The rain clattered on the roof of my car and streamed down the windows. At the back of the juke joint, beyond the oyster-shell parking lot covered with flattened beer cans, were two battered house trailers. Two men who looked like Latins, in denim work clothes and straw hats, drove up in a pickup truck and knocked at one of the trailers, their bodies pressed up against the door to stay out of the rain. A black woman opened the inside door and spoke to them through the screen. They got back in their truck and left. I saw one of them look back through the rear window as they pulled onto the dirt road.

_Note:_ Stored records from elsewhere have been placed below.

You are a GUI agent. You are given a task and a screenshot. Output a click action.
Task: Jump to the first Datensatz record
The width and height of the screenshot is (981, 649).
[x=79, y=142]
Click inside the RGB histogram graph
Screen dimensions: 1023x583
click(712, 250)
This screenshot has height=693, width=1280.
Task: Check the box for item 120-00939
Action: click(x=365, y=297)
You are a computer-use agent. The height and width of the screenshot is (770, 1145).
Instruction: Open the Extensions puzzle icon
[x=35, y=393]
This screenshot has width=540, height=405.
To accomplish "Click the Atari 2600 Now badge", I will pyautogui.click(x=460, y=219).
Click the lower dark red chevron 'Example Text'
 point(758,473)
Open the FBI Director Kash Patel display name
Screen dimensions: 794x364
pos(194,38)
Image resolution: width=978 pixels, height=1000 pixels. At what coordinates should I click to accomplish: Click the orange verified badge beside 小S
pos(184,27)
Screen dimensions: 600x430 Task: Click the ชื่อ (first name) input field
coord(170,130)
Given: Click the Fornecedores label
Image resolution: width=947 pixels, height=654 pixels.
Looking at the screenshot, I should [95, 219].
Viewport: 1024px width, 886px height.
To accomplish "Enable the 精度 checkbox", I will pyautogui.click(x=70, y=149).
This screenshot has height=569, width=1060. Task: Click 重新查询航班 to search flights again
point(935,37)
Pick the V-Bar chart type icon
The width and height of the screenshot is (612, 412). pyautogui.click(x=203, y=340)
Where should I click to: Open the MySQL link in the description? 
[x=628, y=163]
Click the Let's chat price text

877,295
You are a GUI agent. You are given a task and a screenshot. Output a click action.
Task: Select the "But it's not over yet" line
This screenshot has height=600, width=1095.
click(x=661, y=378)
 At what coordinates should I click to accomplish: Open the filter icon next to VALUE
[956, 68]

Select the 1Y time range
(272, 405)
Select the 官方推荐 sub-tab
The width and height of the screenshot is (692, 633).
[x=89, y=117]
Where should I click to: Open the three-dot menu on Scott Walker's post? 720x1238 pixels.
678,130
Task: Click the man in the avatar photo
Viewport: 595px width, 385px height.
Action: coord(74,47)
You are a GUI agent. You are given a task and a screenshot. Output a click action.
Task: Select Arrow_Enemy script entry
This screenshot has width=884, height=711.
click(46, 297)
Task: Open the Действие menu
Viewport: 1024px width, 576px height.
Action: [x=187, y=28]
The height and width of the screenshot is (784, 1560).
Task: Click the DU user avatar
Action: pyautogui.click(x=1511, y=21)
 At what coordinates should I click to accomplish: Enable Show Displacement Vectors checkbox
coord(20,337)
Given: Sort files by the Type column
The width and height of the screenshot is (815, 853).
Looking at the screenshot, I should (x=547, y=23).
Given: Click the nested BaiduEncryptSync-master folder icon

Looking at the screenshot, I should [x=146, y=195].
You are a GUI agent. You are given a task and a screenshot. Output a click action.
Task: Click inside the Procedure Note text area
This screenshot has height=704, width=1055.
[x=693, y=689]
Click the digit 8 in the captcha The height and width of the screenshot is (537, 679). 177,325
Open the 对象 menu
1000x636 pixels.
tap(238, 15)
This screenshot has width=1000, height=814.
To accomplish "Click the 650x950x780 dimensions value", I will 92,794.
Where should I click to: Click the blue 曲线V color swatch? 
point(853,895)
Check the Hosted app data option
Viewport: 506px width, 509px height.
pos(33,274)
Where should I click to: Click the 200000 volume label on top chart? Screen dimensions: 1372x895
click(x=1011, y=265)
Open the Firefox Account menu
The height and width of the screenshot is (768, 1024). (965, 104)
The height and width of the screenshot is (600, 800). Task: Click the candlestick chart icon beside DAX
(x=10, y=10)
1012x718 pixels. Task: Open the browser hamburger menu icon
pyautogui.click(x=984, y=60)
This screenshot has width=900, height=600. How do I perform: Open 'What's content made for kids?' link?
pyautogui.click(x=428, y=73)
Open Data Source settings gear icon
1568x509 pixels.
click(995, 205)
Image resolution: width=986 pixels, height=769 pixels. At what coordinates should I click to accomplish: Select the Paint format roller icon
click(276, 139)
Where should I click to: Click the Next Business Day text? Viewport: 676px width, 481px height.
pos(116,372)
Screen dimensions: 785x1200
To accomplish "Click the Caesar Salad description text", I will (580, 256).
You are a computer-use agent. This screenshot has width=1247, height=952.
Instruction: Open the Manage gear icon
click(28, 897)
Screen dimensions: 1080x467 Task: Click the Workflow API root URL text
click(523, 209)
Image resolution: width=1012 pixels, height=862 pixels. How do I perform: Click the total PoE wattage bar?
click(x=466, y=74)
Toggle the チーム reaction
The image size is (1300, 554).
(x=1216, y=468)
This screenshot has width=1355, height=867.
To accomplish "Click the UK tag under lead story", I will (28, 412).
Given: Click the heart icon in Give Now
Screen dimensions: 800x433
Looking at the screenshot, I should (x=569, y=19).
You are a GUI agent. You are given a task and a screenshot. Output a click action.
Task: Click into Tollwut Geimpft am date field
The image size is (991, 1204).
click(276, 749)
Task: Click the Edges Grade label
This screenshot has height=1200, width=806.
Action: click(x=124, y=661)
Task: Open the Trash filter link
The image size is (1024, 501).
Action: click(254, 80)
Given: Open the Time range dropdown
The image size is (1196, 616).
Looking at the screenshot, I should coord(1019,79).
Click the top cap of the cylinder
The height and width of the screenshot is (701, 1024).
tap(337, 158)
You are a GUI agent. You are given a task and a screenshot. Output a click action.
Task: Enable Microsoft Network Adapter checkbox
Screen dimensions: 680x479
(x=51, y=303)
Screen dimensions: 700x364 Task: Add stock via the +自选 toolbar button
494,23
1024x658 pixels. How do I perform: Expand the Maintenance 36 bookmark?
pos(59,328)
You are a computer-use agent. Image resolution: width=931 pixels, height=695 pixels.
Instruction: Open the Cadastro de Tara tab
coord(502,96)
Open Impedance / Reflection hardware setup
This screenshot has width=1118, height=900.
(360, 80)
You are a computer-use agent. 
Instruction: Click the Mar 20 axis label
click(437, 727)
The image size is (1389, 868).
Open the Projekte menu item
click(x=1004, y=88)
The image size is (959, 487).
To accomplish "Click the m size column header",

Five minutes later the bartender appeared in the front door of the juke joint with a small Negro girl at his side and pointed at my car. She ran across the parking lot toward me, with a newspaper spread over her head. When I pushed open the passenger door she jumped inside. She wore black fishnet stockings, a short black waitress's skirt, and a loose white blouse that exposed her lace bra, but she looked both too young and too small for the job she did, and the type of clothes that she wore. It was her hair that caught your attention, black and thick and brushed in soft swirls around her head, almost like a helmet that made her toy face seem even smaller than it was. She was frightened and would not look at me directly.

"You know I'm a police officer?" I said.

"Yes suh."

"Tee Beau saved my life, so I don't want to see him hurt. The man I'm after is named Jimmie Lee Boggs. He killed two people and took Tee Beau with him when he escaped. You know all that, don't you?"

"Yes suh, I knows that."

"You don't have to call me sir. If Tee Beau can help me find this man Boggs, maybe I can help Tee Beau."

She nodded her head. Her hands were motionless on top of the wet newspaper in her lap.

"Did he tell you where Boggs dropped him off?" I said.

"Suh?" Her eyes cut sideways at me, then looked straight ahead again.

"When you talked to him, did he say anything about Jimmie Lee Boggs?"

"I ain't talked to Tee Beau."

"I bet you have," I said, and smiled.

"No suh, I ain't. Nobody know where Tee Beau at. Tante Lemon don't know. Ain't nobody know."

"I see. Look here, Dorothea, I'm going to give you a card. It has my phone number on it. When you talk to Tee Beau, you give him this number. You tell him I appreciate what he did for me, that I want to help him. He can call me collect from a pay phone. I won't know where he's living. All I want to do is find Jimmie Lee Boggs."

She took the card in her small hand. She looked out at the rain, her eyes quiet with thought.

"How you gonna he'p him?" she said.

"We can get his sentence commuted. That means he won't go to the electric chair. Maybe he can even get a new trial. The jury didn't hear everything they should have, did they?"

"What you mean?"

"About Hipolyte Broussard. Was he a pimp?"

"Yes suh."

"Did he try to make Tee Beau a pimp, too?"